With most of its agenda on reforms still lacking agreement with the Greek government, envoys from the country’s international lenders may leave Athens after finance ministers from the Eurozone meet on Nov. 14 and leave unresolved the question of how a looming budget gap of as much as 2.9 billion euros ($3.88 billion) in 2014 will be closed, and whether to release a pending one billion euro ($1.37 billion) installment.
The Eurogroup will discuss Greece’s long-running drama and dilemma with the country in a sixth year of a deep recession and no end in sight despite $325 billion in two bailouts since 2010 from the Troika of the European Union-International Monetary Fund-European Central Bank (EU-IMF-ECB) that have done virtually nothing to reduce a staggering debt, now at around $430 billion.
Senior finance ministry officers said Greece is prepared and made good arguments why the gap is only 500 million euros ($669.74 million) and they reportedly told the Troka that “finances have been better than ever,” despite tax revenues far off the mark.

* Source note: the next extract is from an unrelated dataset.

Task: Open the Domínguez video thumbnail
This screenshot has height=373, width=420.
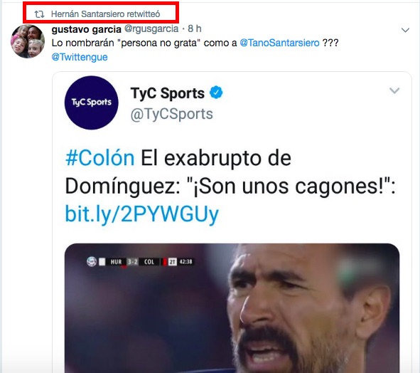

Finance Minister Yannis Stournaras, the government’s point man on negotiations, was to meet the Troika officials twice on Nov. 12 in accelerated talks and try to persuade them that there will be a 730 million euro ($977.72) primary surplus by the end of the year – not including interest on debt, the cost of state enterprises and cities and towns, some military expenditures and social security costs – which otherwise would show a huge deficit.
If the Troika does not return in November and the negotiations are extended after Christmas, Greece will be forced to act unilaterally, without Troika approval, on a number of critical issues, such as the 2014 budget, the restructure of the domestic defense industries and unifying the real estate tax with a huge permanent increase.
Stournaras was scheduled to with the Troika officials about lifting a ban on foreclosures and the difference of opinion over the size of the budget gap and convince them that Greece is on the road to recovery but needs their continued assistance and financial aid.
The IMF’s man in Athens, Poul Thomsen, has said he will return after the Eurogroup if a compromise on the fiscal gap can be reached by the end of next week. Otherwise, he will return to Washington and come back to Athens in December, although it was reported that an agreement is very unlikely.
Troika officials requested additional data from the government and on Nov. 19 are expected to give their first assessment of Greece’s proposals for covering the budget gap by curbing tax and social security evasion, for an overhaul of state defense firms and for a unified property tax.